Exercise passage:
=== Section Start ===
During his studies, he demonstrated exceptional academic ability, earning multiple distinctions and prizes in examinations for degrees including MB BSc DSc and MD.

==Academic and professional career==
In 1879, he travelled to Germany, where he worked in the laboratory of Carl Ludwig in Leipzig until 1882. In 1883, he went to study pathology under Rudolf Virchow in Berlin.

In 1884, Wooldridge returned to England and took up a position as a demonstrator in histology and physiology at Guy's Hospital in London. That same year, he was awarded the Research Scholarship of the Grocers’ Company in London, which was renewed for an additional three years in 1887.

In 1887, he joined the staff of Guy's Hospital as an Assistant Physician and Joint Lecturer in Physiology. That same year, he was also appointed as a collaborator with the Local Government Board, a public health authority.

===Research and scientific contributions===
Wooldridge was known for his meticulous research and experimental approach. His work on the chemical composition of blood cells led him to observe coagulation phenomena that could not be easily explained by existing scientific theories. His research resulted in a significant reevaluation of blood coagulation processes.

He was particularly recognised for discovering that proteins extracted from various organs, when introduced into circulating blood, immediately induced coagulation. He termed these substances tissue fibrinogens. Wooldridge used these substances to induce thrombosis in the liver, an achievement that had previously eluded pathologists. If the experimental animal survived, it developed cirrhotic changes in the liver, providing valuable insights into the etiology of cirrhosis.

His research also had practical implications in immunology. He found that fibrinogen solutions used as culture mediums for Bacillus anthracis (anthrax) could confer immunity to animals against the disease. More significantly, he observed that immunity could be achieved even without bacterial mediation by making slight chemical modifications to the fibrinogens. This discovery suggested a novel approach to vaccine development and disease prevention.
=== Section End ===
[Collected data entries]
=== Section Start ===
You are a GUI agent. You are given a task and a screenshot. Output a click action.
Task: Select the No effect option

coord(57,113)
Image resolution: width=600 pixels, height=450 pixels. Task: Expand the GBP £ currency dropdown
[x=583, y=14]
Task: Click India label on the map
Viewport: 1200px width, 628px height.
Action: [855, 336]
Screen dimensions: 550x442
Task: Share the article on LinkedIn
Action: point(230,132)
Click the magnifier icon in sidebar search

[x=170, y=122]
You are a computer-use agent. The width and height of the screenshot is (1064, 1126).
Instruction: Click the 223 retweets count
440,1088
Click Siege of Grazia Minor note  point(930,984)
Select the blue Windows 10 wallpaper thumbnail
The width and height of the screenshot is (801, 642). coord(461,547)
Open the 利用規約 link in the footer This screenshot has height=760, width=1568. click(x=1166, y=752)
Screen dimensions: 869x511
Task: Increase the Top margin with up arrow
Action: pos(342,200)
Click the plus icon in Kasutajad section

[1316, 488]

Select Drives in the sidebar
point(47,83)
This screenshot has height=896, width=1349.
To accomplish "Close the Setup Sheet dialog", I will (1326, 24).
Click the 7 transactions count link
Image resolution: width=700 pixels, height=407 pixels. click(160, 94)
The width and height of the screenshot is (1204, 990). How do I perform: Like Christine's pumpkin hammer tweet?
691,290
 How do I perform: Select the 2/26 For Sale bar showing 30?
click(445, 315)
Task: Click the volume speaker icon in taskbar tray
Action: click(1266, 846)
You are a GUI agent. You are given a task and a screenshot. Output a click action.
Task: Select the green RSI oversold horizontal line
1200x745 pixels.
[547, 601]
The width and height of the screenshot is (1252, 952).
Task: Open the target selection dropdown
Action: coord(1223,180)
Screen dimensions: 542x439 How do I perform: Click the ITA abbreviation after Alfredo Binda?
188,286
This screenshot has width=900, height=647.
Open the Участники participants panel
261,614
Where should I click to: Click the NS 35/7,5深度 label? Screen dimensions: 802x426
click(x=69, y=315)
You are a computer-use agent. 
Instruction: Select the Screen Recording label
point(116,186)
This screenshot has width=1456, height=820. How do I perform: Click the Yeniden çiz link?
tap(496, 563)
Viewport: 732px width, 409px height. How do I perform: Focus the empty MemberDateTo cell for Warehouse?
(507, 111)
=== Section End ===
Tasks to carry out:
1) Return the part of the Wooldridge biography that runs from "In 1887, he" to "public health authority.", copied word for word.
2) In the Wooldridge biography, what name did he give to the proteins from various organs that caused coagulation when introduced into circulating blood?
You can ignore the records.

Solution set:
1)
In 1887, he joined the staff of Guy's Hospital as an Assistant Physician and Joint Lecturer in Physiology. That same year, he was also appointed as a collaborator with the Local Government Board, a public health authority.

2) Tissue fibrinogens